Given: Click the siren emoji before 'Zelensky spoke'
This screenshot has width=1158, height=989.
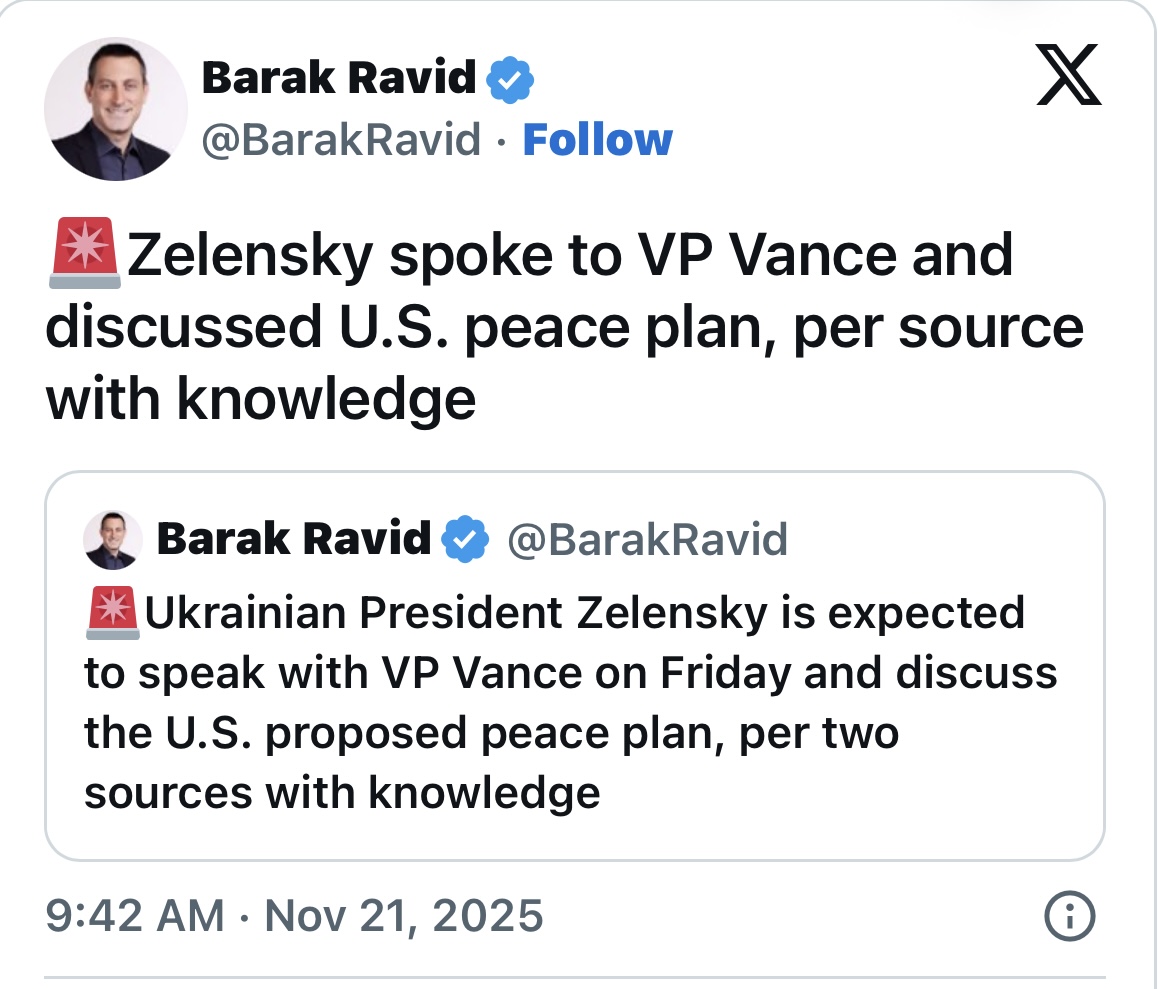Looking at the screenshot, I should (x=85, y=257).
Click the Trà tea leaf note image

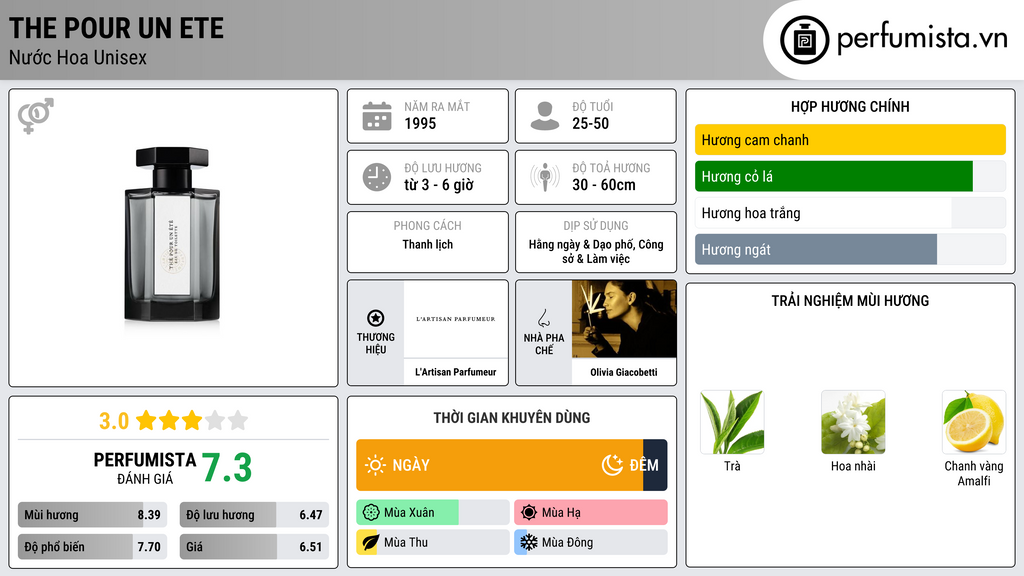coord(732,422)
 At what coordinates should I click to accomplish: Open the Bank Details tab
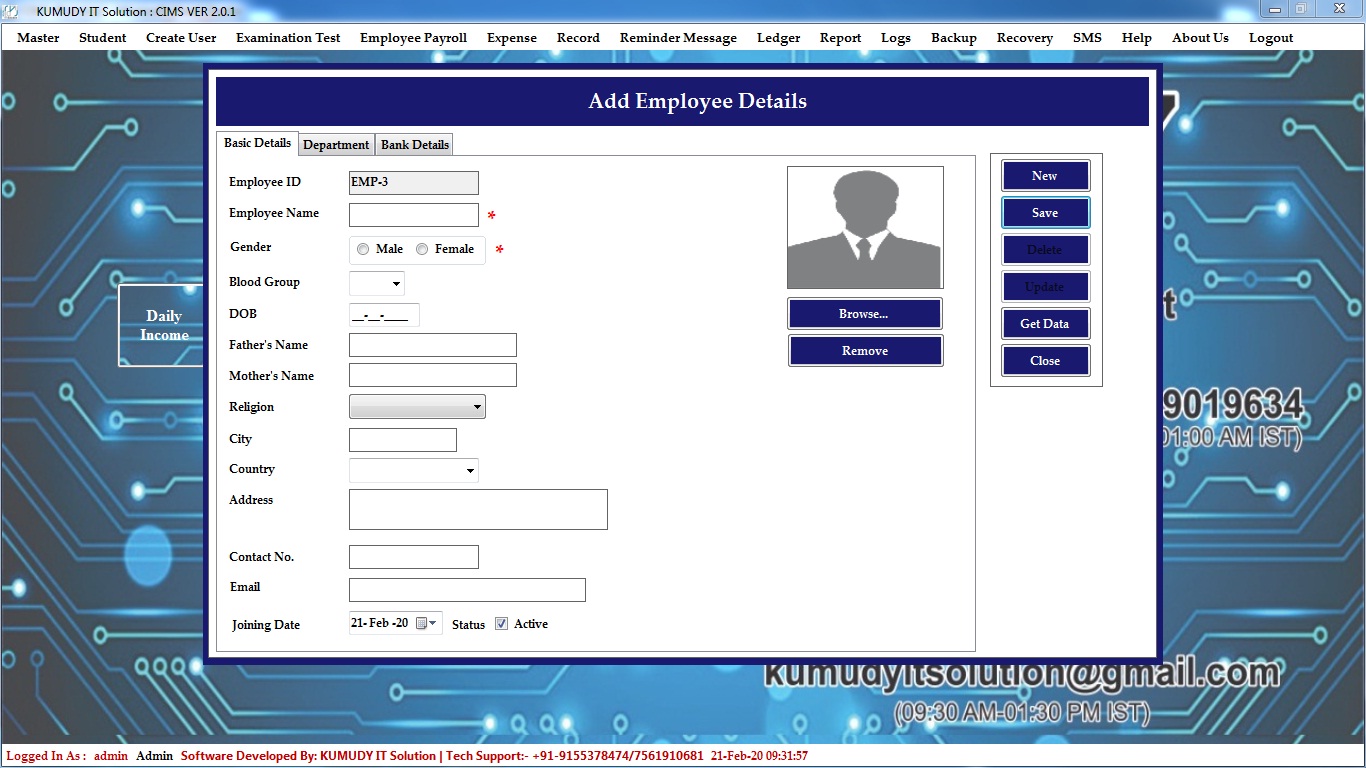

#### Task requirements:
Although the records contain pictures, the output must hold only their exact wording.

#### Answer area:
Given: Click the siren emoji before 'Zelensky spoke'
This screenshot has width=1158, height=989.
Looking at the screenshot, I should (x=85, y=257).
Click the Trà tea leaf note image

coord(732,422)
 At what coordinates should I click to accomplish: Open the Bank Details tab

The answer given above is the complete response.